(EXERCISE BRIEF): Exactly the lines starting at the line containing "Select the blue" and ending at the line containing "Sort by the" are to be written out from the listing below, both included.

(SUPPLIED RECORDS):
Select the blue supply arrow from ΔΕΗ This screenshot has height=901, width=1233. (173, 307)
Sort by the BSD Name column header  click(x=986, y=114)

==

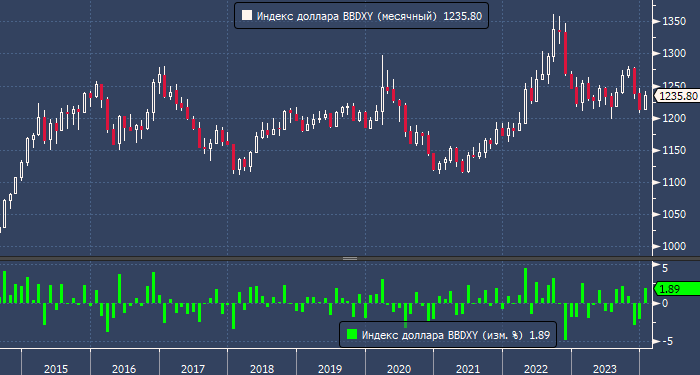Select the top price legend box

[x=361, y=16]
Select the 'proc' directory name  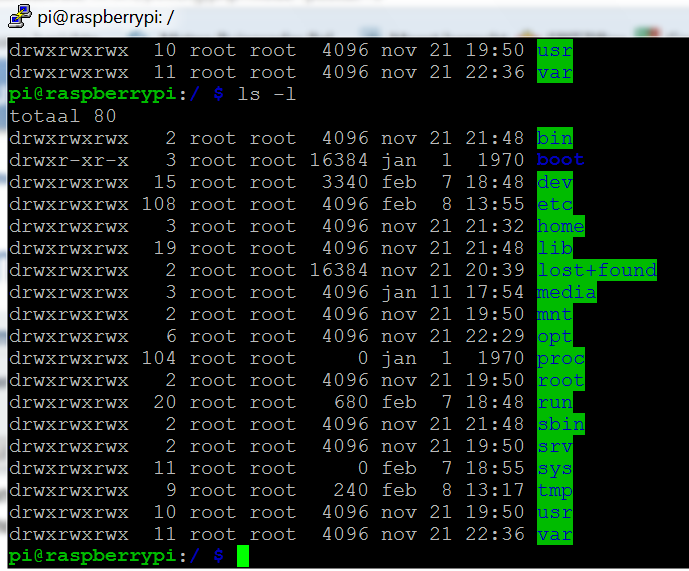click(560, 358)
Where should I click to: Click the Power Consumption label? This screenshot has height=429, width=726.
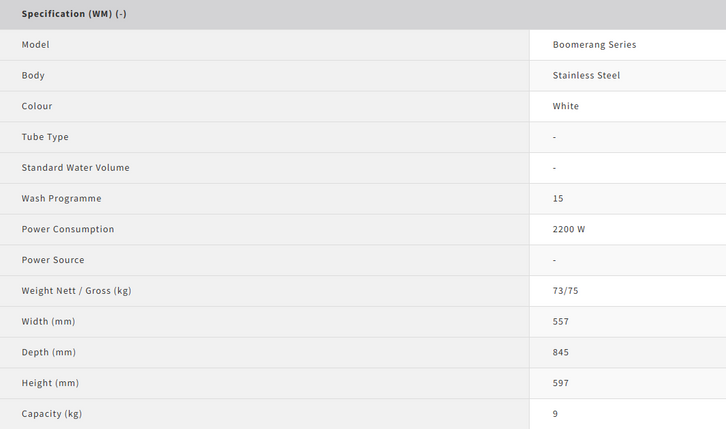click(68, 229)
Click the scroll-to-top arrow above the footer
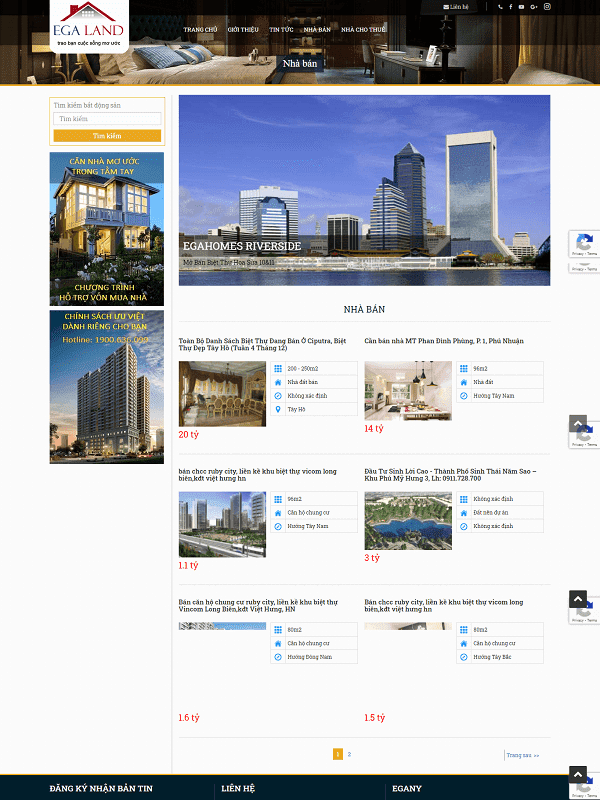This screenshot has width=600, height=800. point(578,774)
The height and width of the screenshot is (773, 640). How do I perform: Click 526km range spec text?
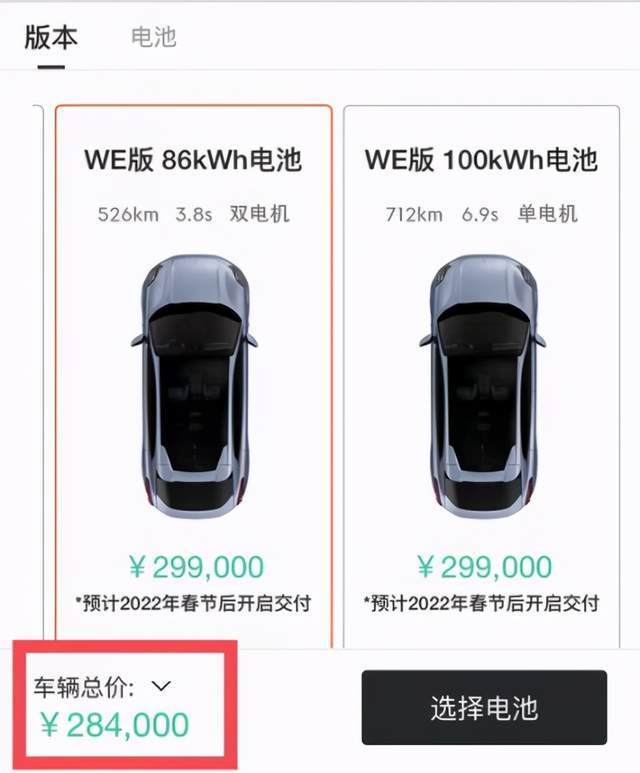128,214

(SOLUTION FOR THIS EXERCISE):
Select the blue supply arrow from ΔΕΗ This screenshot has height=901, width=1233. (173, 307)
Sort by the BSD Name column header  click(x=986, y=114)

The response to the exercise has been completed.